Cancun failure is a blessing for Taiwan's farmers


The failure of the Fifth WTO Ministerial Conference in Cancun, Mexico, has provided the time that Taiwanese farmers need to transform their business, a top agriculture official said yesterday after returning from the talks.

"The breakdown of the trade talks on agricultural issues is actually not bad news for Taiwan," said Lee Ching-lung (李金龍), chairman of the Council of Agriculture.

"The result has simply given a longer grace period for our farmers to cushion the impact brought by the proposed immediate market opening," Lee said.

Farmers have found it hard to survive in the face of increased tax-free imports following the nation's accession to the WTO in January last year, Lee said.

The council has been promoting "recreational agriculture" through the establishment of bed-and-breakfasts or farming and fishing activities to help the sector branch out into the tourism industry.

During this transformation period, the government has no intention of making further concessions on agricultural issues, except for slight reductions in the subsidies offered to farmers, Lee said.

During the Cancun meeting, Taiwan and nine other like-minded countries formed an alliance called the Group of 10 (G-10), Lee said.

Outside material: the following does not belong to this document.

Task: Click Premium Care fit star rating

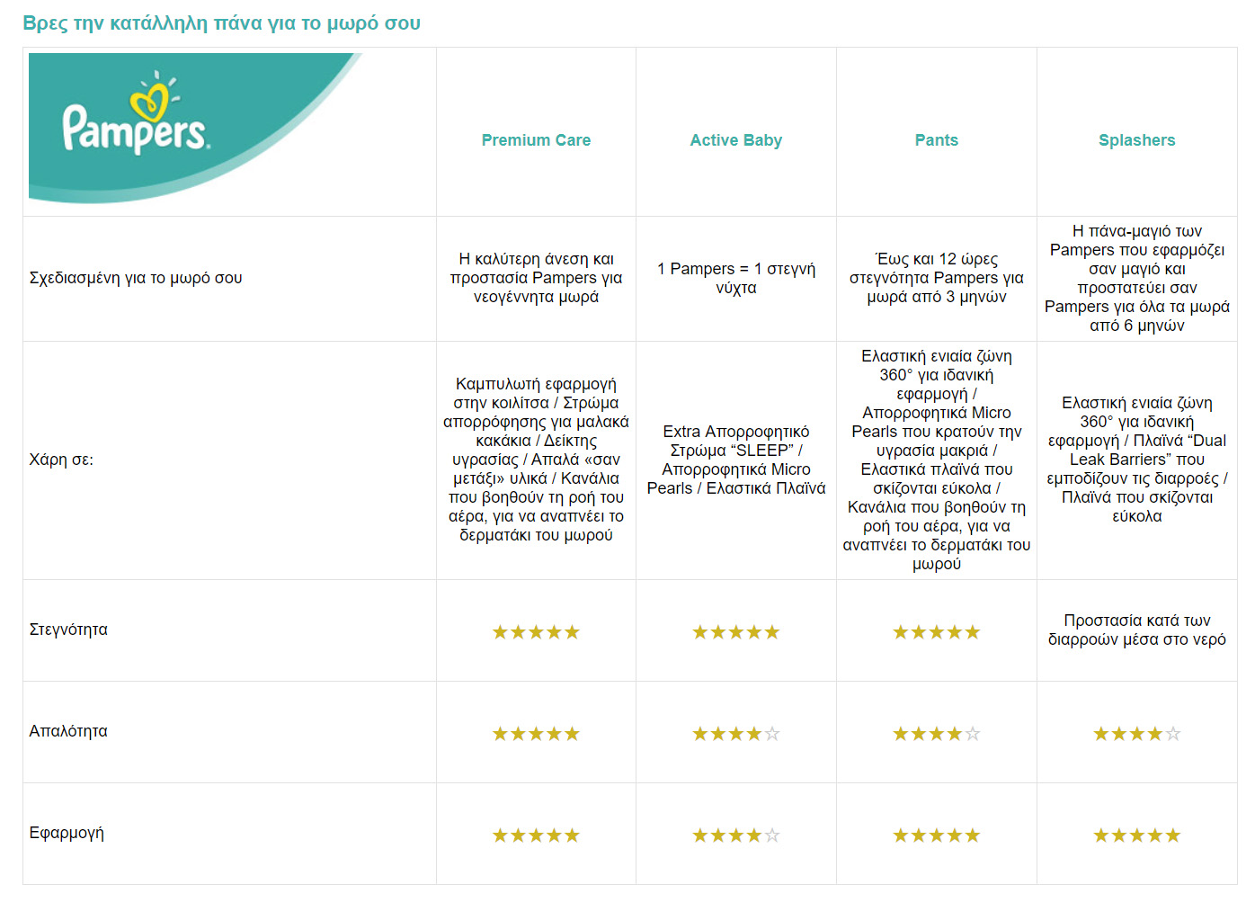Action: click(536, 835)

The other members include Japan, South Korea, Israel and Switzerland.

The G-10 members agreed to jointly call on their counterparts to apply rules set during the Uruguay Round of trade talks between 1986 and 1993 in future WTO agricultural talks, Lee said.

"We realized that we have to form an alliance with other countries in the WTO, or our voice or interests will be easily ignored," he said.

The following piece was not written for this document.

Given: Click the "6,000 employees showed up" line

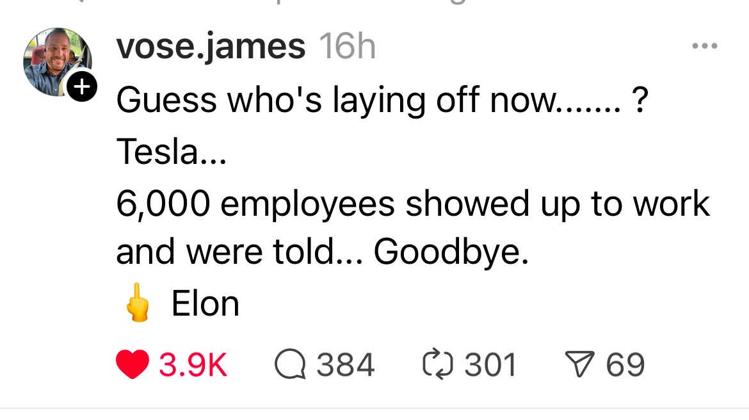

Aside from the collective appeal of the G-10, Lee said Taiwan, as a new member of the WTO, hopes to strive for a longer grace period for the liberalization of its agricultural market, the longer the better.

According to Lee, during bilateral talks with Japan in Cancun, Japanese lawmaker Shoichi Nakagawa proposed signing a free trade agreement (FTA) with Taiwan.

Lee said such a pact would be welcomed, but there is no timetable yet as the two countries have not scheduled the necessary negotiations.

Lee said FTAs with other countries will become more important if the WTO fails to remain an arena for the international community to solve disagreements.

"We don't want to see that happen, since Taiwan worked hard and long to enter the WTO," Lee said. "But if negotiations in the WTO in the future go nowhere -- the way this conference did -- I believe that many countries will seek FTAs with other countries."